### Brief
Can you restate the records below word for word?

Dataset entries
============
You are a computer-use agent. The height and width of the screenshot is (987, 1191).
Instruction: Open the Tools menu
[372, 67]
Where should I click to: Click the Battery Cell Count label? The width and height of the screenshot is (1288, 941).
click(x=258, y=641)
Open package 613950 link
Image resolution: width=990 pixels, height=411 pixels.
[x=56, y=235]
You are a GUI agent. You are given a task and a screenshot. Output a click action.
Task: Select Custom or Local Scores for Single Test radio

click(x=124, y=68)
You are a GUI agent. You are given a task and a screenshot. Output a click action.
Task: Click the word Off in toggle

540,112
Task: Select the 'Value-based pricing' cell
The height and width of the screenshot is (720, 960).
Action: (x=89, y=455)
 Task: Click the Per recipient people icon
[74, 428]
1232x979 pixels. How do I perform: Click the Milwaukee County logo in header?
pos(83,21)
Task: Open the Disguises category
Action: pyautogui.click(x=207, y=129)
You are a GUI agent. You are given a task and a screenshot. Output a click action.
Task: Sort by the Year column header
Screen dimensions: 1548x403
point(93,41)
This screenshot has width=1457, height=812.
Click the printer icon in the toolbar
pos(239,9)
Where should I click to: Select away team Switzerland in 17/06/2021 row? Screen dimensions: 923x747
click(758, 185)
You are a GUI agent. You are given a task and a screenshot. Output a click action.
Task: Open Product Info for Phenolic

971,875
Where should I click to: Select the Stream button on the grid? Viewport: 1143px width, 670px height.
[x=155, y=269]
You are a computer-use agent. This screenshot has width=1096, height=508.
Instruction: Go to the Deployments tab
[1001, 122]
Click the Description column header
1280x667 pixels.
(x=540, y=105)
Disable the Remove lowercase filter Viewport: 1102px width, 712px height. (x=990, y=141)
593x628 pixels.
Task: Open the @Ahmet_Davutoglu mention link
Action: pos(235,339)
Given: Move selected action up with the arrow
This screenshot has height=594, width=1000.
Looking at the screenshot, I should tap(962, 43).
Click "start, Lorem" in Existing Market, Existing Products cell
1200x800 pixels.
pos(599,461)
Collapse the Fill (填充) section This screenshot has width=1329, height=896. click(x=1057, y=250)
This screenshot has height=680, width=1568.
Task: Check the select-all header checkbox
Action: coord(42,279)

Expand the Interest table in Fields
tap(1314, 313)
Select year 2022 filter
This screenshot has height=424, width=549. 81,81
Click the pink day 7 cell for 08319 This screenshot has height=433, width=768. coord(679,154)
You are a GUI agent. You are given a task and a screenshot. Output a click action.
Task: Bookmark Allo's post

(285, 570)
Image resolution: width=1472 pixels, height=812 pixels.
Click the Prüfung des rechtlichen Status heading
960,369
============
### Your response
You are a computer-use agent. The height and width of the screenshot is (987, 1191).
Instruction: Open the Tools menu
[372, 67]
Where should I click to: Click the Battery Cell Count label? The width and height of the screenshot is (1288, 941).
click(x=258, y=641)
Open package 613950 link
Image resolution: width=990 pixels, height=411 pixels.
[x=56, y=235]
You are a GUI agent. You are given a task and a screenshot. Output a click action.
Task: Select Custom or Local Scores for Single Test radio

click(x=124, y=68)
You are a GUI agent. You are given a task and a screenshot. Output a click action.
Task: Click the word Off in toggle

540,112
Task: Select the 'Value-based pricing' cell
The height and width of the screenshot is (720, 960).
Action: (x=89, y=455)
 Task: Click the Per recipient people icon
[74, 428]
1232x979 pixels. How do I perform: Click the Milwaukee County logo in header?
pos(83,21)
Task: Open the Disguises category
Action: pyautogui.click(x=207, y=129)
You are a GUI agent. You are given a task and a screenshot. Output a click action.
Task: Sort by the Year column header
Screen dimensions: 1548x403
point(93,41)
This screenshot has width=1457, height=812.
Click the printer icon in the toolbar
pos(239,9)
Where should I click to: Select away team Switzerland in 17/06/2021 row? Screen dimensions: 923x747
click(758, 185)
You are a GUI agent. You are given a task and a screenshot. Output a click action.
Task: Open Product Info for Phenolic

971,875
Where should I click to: Select the Stream button on the grid? Viewport: 1143px width, 670px height.
[x=155, y=269]
You are a computer-use agent. This screenshot has width=1096, height=508.
Instruction: Go to the Deployments tab
[1001, 122]
Click the Description column header
1280x667 pixels.
(x=540, y=105)
Disable the Remove lowercase filter Viewport: 1102px width, 712px height. (x=990, y=141)
593x628 pixels.
Task: Open the @Ahmet_Davutoglu mention link
Action: pos(235,339)
Given: Move selected action up with the arrow
This screenshot has height=594, width=1000.
Looking at the screenshot, I should tap(962, 43).
Click "start, Lorem" in Existing Market, Existing Products cell
1200x800 pixels.
pos(599,461)
Collapse the Fill (填充) section This screenshot has width=1329, height=896. click(x=1057, y=250)
This screenshot has height=680, width=1568.
Task: Check the select-all header checkbox
Action: coord(42,279)

Expand the Interest table in Fields
tap(1314, 313)
Select year 2022 filter
This screenshot has height=424, width=549. 81,81
Click the pink day 7 cell for 08319 This screenshot has height=433, width=768. coord(679,154)
You are a GUI agent. You are given a task and a screenshot. Output a click action.
Task: Bookmark Allo's post

(285, 570)
Image resolution: width=1472 pixels, height=812 pixels.
Click the Prüfung des rechtlichen Status heading
960,369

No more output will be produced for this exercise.